A new perspective on the dark side of the 'race to the bottom'
August 18, 2014 | By Alex Wawro




"That’s how much we sell our games for. One dollar. They’re meant to be $10, but nobody buys them at $10."
- Indie developer Caspian Prince laments the drop in perceived value for digital games caused by phenomena like Steam sales and bundle deals.

One of the developers at Puppygames (Revenge of the Titans, Alien Flux) has published a vicious rant on his company blog that evinces some of the uncomfortable truths of the digital game market -- even as it eviscerates some of its participants.

Developers, take note: while some of Prince's rhetoric savages the industry, the experience he relates -- watching the value of Puppy Games' titles plummet in the wake of Steam's sale scheme and bundle dealerships like Humble Bundle -- is common.

"Once upon a time, back in the early 2000s or so, games would sell for about $20 or so. Some developers did really well at that price point – I mean really well. Most of us didn’t do that well, and made beer money, but we carried on making games anyway because that’s what we liked to do, even if nobody wanted them," writes Prince.

But then Steam rose to prominence, and according to Prince, "within 5 short years, the value of an independent game plummeted from about $20 to approximately $1, with very few exceptions. Steam is great! You can sell loads of games! But only if they’re less than $10."

And as the revenue from individual customers drops, argues Prince, so does the value of that customer in the eyes of the developer.
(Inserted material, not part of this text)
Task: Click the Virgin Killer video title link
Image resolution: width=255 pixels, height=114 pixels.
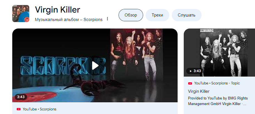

Thus, developers are discouraged from providing post-release support for their games because the value of a repeat customer is close to nil.

Better to focus on making more games to feed the "black hole" of the various digital distribution platforms, says Prince, than to help troubleshoot the PCs of customers who probably paid a dollar for your game.

"No-one cares," writes Prince, addressing his most critical customers. "You can 'take your money elsewhere' and 'never buy another product from you again, EVER,' and the black hole will continue to treat you exactly as you deserve – with impassive, voracious, inexorable silence, and still ever-growing. Because you’re worthless."

Prince goes into much more (savage) detail in the full rant, which can be read over on the Puppygames blog.

He's not alone, either -- Castle Doctrine developer Jason Rohrer has written at length about the dangers rampant game sales pose to the industry, while Gamesbrief founder Nicholas Lovell recently suggested that Valve's decision to let developers set their own discounts on Steam would see the average price of Steam games race to the bottom.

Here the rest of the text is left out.